## begin RECORDS FOR THE EXERCISE
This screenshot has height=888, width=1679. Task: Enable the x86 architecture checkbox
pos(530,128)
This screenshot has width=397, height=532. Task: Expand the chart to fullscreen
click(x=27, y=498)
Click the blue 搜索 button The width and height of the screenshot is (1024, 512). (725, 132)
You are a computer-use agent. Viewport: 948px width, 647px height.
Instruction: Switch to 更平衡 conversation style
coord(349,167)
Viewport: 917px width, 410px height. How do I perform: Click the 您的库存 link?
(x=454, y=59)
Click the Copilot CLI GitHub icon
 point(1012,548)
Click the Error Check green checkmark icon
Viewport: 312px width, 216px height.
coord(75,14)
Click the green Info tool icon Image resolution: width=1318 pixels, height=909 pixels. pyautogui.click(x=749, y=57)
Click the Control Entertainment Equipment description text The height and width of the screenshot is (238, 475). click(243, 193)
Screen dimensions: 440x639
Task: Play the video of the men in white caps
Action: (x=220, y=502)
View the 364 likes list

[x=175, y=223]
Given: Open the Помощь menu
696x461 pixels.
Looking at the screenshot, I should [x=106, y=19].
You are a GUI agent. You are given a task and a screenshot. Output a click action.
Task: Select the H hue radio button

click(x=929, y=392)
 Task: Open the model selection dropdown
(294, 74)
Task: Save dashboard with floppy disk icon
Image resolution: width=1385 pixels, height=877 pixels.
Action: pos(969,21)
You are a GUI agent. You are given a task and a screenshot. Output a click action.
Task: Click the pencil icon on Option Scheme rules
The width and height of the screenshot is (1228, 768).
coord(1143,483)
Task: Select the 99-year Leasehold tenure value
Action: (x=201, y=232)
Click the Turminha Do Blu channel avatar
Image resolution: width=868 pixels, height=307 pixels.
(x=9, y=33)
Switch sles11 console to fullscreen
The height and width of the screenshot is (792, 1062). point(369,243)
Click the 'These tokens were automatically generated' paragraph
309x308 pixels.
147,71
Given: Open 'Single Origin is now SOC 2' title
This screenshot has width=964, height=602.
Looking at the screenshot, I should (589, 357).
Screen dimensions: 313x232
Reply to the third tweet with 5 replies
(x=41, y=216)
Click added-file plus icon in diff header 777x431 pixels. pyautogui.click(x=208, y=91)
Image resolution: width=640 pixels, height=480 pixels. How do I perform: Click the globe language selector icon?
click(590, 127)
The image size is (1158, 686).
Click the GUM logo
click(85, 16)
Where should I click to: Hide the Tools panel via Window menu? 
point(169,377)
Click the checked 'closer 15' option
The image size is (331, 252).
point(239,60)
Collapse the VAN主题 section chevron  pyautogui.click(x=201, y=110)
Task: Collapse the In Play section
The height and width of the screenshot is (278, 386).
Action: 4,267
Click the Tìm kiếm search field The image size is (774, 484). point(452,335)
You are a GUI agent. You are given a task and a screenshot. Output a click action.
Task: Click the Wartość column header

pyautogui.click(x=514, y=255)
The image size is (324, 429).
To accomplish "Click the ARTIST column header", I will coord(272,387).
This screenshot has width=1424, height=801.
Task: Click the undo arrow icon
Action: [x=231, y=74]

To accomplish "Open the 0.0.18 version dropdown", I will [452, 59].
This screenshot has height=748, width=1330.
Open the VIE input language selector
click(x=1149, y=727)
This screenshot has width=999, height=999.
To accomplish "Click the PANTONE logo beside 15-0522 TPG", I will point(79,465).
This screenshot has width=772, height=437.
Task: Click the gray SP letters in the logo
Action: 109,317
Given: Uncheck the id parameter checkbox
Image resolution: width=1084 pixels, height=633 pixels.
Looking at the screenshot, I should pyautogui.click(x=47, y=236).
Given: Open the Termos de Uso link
## end RECORDS FOR THE EXERCISE
SHORT TASK => Return the items from the line with "Given: Open the Помощь menu" up to and including the line with "Action: pos(969,21)" without any changes.

COMPLETED TASK =>
Given: Open the Помощь menu
696x461 pixels.
Looking at the screenshot, I should [x=106, y=19].
You are a GUI agent. You are given a task and a screenshot. Output a click action.
Task: Select the H hue radio button

click(x=929, y=392)
 Task: Open the model selection dropdown
(294, 74)
Task: Save dashboard with floppy disk icon
Image resolution: width=1385 pixels, height=877 pixels.
Action: pos(969,21)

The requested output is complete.